L’assassinio di Daphne Caruana Galizia a Malta deve far suonare un campanello d’allarme in tutta Europa, e in Italia in particolare. Malta, infatti, è certo un paradiso fiscale crocevia di evasori, riciclatori, mafie e quant’altro, ma come lo sono il Lussemburgo, le britanniche Man, Jersey e Guernsey, o il Delaware negli USA, dove nessuno si è mai sognato di uccidere i cronisti scomodi. Malta è, per Reporters sans Frontieres, al 47esimo posto della classifica della libertà di stampa nel mondo, sempre sopra l’Italia, oggi al 52esimo. La criticità individuata nel rapporto annuale di RSF riguardava i risarcimenti esorbitanti e il rischio del carcere per i giornalisti condannati per diffamazione. E si prendeva ad esempio proprio quanto accaduto a Daphne che a febbraio scorso ha avuto il proprio conto bancario bloccato su mandato del ministero dell’economia, dopo che il mese prima aveva pubblicato sul suo blog le notizie riguardanti membri del governo coinvolti nei cosiddetti Panama Papers.
Anche Freedom House riconosce a Malta elevate performance sia in tema di media che più in generale nello stato della democrazia, su cui si è anche espressa l’Osce, che ha mandato una missione di osservatori alle ultime elezioni di giugno, su invito del premier uscente. E Transparency International posiziona La Valletta al 47esimo posto su 176 (l’Italia è 60esima) per la corruzione. Insomma, Malta non è la Russia dove dal 1990 sono oltre 350 i giornalisti uccisi o scomparsi. Non è il Messico, che vanta dieci reporter assassinati da inizio 2017. E’ a tutti gli effetti uno stato democratico parte a pieno diritto dell’Unione europea, e anche più avanti di noi nelle valutazioni degli osservatori internazionali.

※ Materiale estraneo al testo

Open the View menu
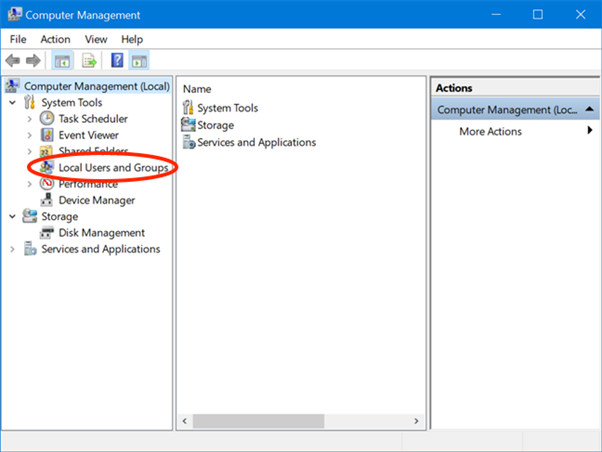The height and width of the screenshot is (452, 602). (x=95, y=38)
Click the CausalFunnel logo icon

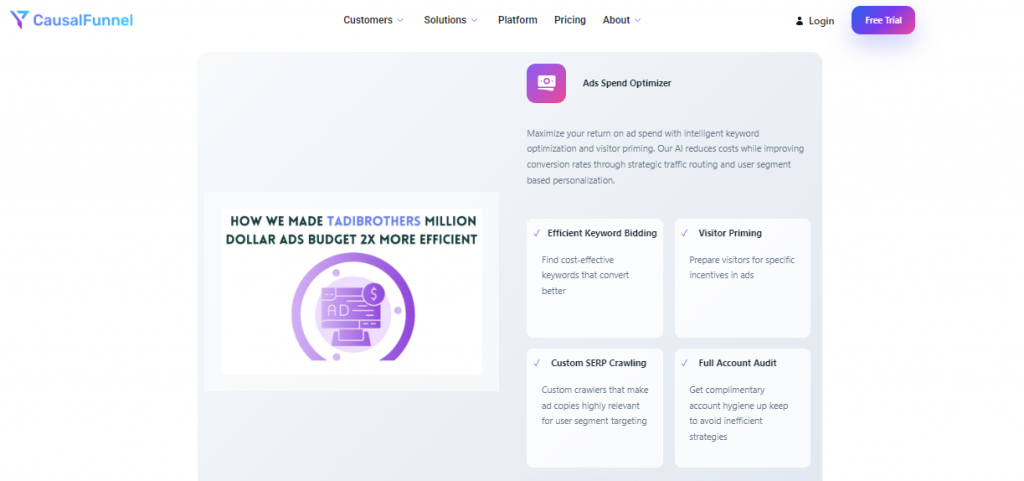click(20, 20)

Questo dovrebbe far scattare il campanello d’allarme in Italia ma anche a Bruxelles. Quanto ha rivelato la celebre blogger di Mosta non è molto diverso da quanto investigano tanti reporter di casa nostra, alcuni sotto scorta altri no. Da noi, in Sicilia, l’ultimo assassinio di un giornalista risale al 1993 (Beppe Alfano). Eppure oggi abbiamo una decina di cronisti sotto scorta e diversi altri e altre che hanno denunciato pressioni e minacce e le proposte di legge che dovrebbero tutelarli almeno dalle liti temerarie restano nel cassetto, ormai virtualmente rinviate alla prossima legislatura. E le cose non vanno meglio in altre parti dell’Unione, dove avanzano norme restrittive sulla libertà di stampa.
Ma il fronte più minaccioso sono i social e la crescente abitudine a insultare e assalire, per ora verbalmente, chi racconta fatti non graditi, insulti e assalti mossi anche da esponenti di rilievo di politica e grandi aziende, in Italia e in molti altri paesi, primo fra tutti gli Stati Uniti. La gara a cacciar via il reporter è iniziata da tempo, dove andrà a finire? Una pratica che contribuisce a inasprire l’odio per una categoria appaiata spesso alla “casta”, anche quando in realtà svela magagne e segreti della stessa “casta”, sicuramente degli stessi assalitori.
E che la Caruana Galizia collaborasse con l’ICIJ, il consorzio internazionale di giornalismo investigativo, non è servito a proteggerla, come non aiuta quanti nel mondo (anche in Italia) collaborano a quel grande network di recente vincitore del prestigioso Pulitzer proprio per i Panama Papers: dove non arrivano querele, liti temerarie e minacce, arrivano i tagli alle risorse che imbrigliano il lavoro togliendo il terreno sotto i piedi delle redazioni, che ufficialmente vengono lodate per la loro abnegazione. Basta citare il giornalismo investigativo come eccellenza se poi chi fa inchieste non è sostenuto nei fatti!
Non possiamo quindi limitarci a piangere per la morte di Daphne, né a scrivere del suo coraggio: dobbiamo proseguire il suo lavoro e investigare, anche a distanza, sul suo omicidio. E affiancare suo figlio Matthew, membro dell’ICIJ, ora più solo nell’impegno di ricercare la verità. E pretendere che le autorità di La Valletta facciano chiarezza fino in fondo su esecutori, mandanti e motivazioni, chiunque risulti coinvolto. Per questo dobbiamo ritrovarci sotto l’ambasciata di Malta a Roma il prossimo 23 ottobre, Giornata mondiale per la fine dell’impunità dei crimini contro i giornalisti, promossa dall’ONU. Questo per noi significa #scortamediatica. Non lasciamo soli i familiari e i colleghi di Daphne, è il modo più bello per ricordarla.